WHAT YOU SHOULD DO:
Your task is to extract every line from the material below exactly.

RECORD SET:
——————————
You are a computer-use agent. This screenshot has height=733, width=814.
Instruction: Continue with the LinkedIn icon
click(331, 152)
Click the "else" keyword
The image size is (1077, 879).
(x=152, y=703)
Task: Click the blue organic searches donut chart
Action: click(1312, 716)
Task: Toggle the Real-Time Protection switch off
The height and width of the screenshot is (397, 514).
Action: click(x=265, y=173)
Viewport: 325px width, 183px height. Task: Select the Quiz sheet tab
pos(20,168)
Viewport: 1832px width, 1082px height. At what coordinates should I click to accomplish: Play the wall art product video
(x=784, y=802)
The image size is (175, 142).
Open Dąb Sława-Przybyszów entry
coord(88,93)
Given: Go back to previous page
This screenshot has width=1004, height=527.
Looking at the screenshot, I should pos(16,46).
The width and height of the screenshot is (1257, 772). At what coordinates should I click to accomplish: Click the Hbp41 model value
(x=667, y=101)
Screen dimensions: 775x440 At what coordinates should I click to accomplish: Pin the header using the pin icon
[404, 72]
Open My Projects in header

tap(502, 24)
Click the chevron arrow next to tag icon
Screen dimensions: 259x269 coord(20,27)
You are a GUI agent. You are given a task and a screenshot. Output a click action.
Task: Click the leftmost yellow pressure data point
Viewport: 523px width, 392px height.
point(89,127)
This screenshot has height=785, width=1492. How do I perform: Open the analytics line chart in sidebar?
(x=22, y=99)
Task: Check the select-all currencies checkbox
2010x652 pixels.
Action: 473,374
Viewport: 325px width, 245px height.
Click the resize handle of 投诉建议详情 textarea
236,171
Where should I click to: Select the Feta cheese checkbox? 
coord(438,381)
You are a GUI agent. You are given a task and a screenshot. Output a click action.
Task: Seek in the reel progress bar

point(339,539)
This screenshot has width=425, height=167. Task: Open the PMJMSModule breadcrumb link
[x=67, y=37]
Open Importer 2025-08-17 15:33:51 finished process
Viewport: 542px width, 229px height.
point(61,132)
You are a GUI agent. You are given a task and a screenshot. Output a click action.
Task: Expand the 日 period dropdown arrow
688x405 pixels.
——————————
THE ANSWER:
You are a computer-use agent. This screenshot has height=733, width=814.
Instruction: Continue with the LinkedIn icon
click(331, 152)
Click the "else" keyword
The image size is (1077, 879).
(x=152, y=703)
Task: Click the blue organic searches donut chart
Action: click(1312, 716)
Task: Toggle the Real-Time Protection switch off
The height and width of the screenshot is (397, 514).
Action: click(x=265, y=173)
Viewport: 325px width, 183px height. Task: Select the Quiz sheet tab
pos(20,168)
Viewport: 1832px width, 1082px height. At what coordinates should I click to accomplish: Play the wall art product video
(x=784, y=802)
The image size is (175, 142).
Open Dąb Sława-Przybyszów entry
coord(88,93)
Given: Go back to previous page
This screenshot has width=1004, height=527.
Looking at the screenshot, I should pos(16,46).
The width and height of the screenshot is (1257, 772). At what coordinates should I click to accomplish: Click the Hbp41 model value
(x=667, y=101)
Screen dimensions: 775x440 At what coordinates should I click to accomplish: Pin the header using the pin icon
[404, 72]
Open My Projects in header

tap(502, 24)
Click the chevron arrow next to tag icon
Screen dimensions: 259x269 coord(20,27)
You are a GUI agent. You are given a task and a screenshot. Output a click action.
Task: Click the leftmost yellow pressure data point
Viewport: 523px width, 392px height.
point(89,127)
This screenshot has height=785, width=1492. How do I perform: Open the analytics line chart in sidebar?
(x=22, y=99)
Task: Check the select-all currencies checkbox
2010x652 pixels.
Action: 473,374
Viewport: 325px width, 245px height.
Click the resize handle of 投诉建议详情 textarea
236,171
Where should I click to: Select the Feta cheese checkbox? 
coord(438,381)
You are a GUI agent. You are given a task and a screenshot. Output a click action.
Task: Seek in the reel progress bar

point(339,539)
This screenshot has width=425, height=167. Task: Open the PMJMSModule breadcrumb link
[x=67, y=37]
Open Importer 2025-08-17 15:33:51 finished process
Viewport: 542px width, 229px height.
point(61,132)
You are a GUI agent. You are given a task and a screenshot. Output a click action.
Task: Expand the 日 period dropdown arrow
688x405 pixels.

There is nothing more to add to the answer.